Almost half of households are concerned about keeping up with rent and mortgage payments over the next year due to the cost-of-living crisis, according to finance firm Legal & General.

Bosses at the pensions and life insurance giant also warned that inequalities across Britain have worsened over the past year as the poorest households have been hardest hit by rampant inflation.

The Office for National Statistics (ONS) said last week that inflation surprisingly increased to 10.4% in February as surging food and drink prices kept pressure on household budgets.

New research from L&G has revealed the extent to which rising costs have battered household finances, with a particularly hard impact on the poorest in society.

The group’s latest Rebuilding Britain Index found that 95% of working households in the UK have taken a real-terms pay cut over past 12 months.

Lower income households have been more severely affected, with 99% of households with income under £20,000 having taken a real-terms cut.

Legal & General to close site
Legal & General chief executive Nigel Wilson said levels of employment continue to improve but real wages are lagging behind (L&G/PA)

Meanwhile, around 83% of those with an income of more than £100,000 were better off over the past year.
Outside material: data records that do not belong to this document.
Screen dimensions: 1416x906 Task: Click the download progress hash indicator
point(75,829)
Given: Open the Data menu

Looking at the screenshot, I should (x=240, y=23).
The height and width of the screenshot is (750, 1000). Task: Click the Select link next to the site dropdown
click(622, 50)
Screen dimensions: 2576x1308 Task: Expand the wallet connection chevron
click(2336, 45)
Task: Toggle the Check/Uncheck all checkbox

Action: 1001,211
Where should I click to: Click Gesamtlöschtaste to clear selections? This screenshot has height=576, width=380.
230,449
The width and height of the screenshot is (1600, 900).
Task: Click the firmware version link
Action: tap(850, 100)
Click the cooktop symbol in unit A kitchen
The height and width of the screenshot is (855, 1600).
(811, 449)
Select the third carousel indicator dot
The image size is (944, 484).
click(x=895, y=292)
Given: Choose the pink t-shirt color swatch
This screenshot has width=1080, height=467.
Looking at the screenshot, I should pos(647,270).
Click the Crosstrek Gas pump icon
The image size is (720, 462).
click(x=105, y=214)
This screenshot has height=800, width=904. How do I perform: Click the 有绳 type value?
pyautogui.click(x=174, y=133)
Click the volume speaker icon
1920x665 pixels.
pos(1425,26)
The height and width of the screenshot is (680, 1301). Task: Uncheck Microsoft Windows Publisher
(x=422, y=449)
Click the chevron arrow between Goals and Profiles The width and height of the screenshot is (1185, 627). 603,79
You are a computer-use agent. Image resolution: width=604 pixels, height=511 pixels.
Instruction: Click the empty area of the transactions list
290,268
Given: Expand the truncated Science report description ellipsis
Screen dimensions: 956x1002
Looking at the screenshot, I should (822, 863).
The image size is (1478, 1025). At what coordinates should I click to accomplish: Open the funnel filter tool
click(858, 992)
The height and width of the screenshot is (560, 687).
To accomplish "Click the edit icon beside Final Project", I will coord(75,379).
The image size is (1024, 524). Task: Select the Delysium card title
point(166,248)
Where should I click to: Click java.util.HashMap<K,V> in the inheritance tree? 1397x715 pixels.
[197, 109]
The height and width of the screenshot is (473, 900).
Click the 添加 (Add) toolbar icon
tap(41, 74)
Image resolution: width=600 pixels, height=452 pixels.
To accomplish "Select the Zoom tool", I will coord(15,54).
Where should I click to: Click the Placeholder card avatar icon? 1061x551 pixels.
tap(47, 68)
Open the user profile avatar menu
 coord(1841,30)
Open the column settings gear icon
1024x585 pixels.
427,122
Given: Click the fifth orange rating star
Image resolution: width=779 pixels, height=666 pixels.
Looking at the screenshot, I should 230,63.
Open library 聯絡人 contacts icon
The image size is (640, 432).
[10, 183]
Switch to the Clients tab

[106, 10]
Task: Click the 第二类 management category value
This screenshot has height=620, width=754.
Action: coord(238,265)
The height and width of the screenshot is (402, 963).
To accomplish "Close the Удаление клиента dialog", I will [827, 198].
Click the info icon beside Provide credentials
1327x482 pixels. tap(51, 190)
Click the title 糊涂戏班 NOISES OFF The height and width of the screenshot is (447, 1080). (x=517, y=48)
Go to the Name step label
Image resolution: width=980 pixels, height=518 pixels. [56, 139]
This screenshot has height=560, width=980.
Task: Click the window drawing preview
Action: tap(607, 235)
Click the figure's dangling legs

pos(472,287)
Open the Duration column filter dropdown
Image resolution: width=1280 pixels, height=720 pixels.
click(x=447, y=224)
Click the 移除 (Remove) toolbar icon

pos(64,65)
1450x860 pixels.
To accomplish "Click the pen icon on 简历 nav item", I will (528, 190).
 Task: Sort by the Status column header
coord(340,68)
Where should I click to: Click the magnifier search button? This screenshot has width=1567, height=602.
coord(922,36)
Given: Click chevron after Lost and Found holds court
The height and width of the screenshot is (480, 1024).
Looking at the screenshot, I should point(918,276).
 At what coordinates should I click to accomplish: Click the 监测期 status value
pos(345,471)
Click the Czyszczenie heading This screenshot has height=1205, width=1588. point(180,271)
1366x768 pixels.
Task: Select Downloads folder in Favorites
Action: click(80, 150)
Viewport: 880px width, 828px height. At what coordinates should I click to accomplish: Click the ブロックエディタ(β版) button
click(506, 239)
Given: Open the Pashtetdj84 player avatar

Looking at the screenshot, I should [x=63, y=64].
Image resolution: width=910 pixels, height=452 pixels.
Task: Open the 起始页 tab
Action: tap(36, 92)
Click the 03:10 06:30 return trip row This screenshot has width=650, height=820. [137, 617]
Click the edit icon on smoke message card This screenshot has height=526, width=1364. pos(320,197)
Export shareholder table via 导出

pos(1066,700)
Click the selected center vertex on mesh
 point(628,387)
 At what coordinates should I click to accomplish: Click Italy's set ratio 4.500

The figures also showed that 47% of households are concerned about not being able to keep up with rent and mortgage payments.

Sir Nigel Wilson, group chief executive of L&G, said: “Our research across 20,000 UK households exposes the stark choices that inflation is forcing on many people in Britain.

“Levels of employment continue to improve but real wages are lagging behind.

“It is particularly concerning to see that not only are the key RBI measures such as access to housing and healthcare stalling or falling nationwide, but that the cost-of-living pressures are widening the inequalities that the levelling-up agenda is aiming to address.”

It comes days after the Government said it would hand out more than £800 million in further levelling up and regeneration funding as part of the Budget.

However, the report indicates that the gap between London and the poorest parts of the UK has widened since previous research.

The report’s Jobs and Prosperity score for London improved to 73 out of 100, while north-east England (58), north-west England (61) and Yorkshire & Humber (61) all failed to see any improvement.

John Godfrey, director of levelling-up at L&G, said: “Legal & General has already invested billions and is continuing to invest in towns and cities across the UK, including Newcastle, Sunderland, Leeds, Sheffield, Manchester, Birmingham, Oxford and Cardiff.

“This is part of our approach to inclusive capitalism – which takes a place-based approach to where and how we invest.”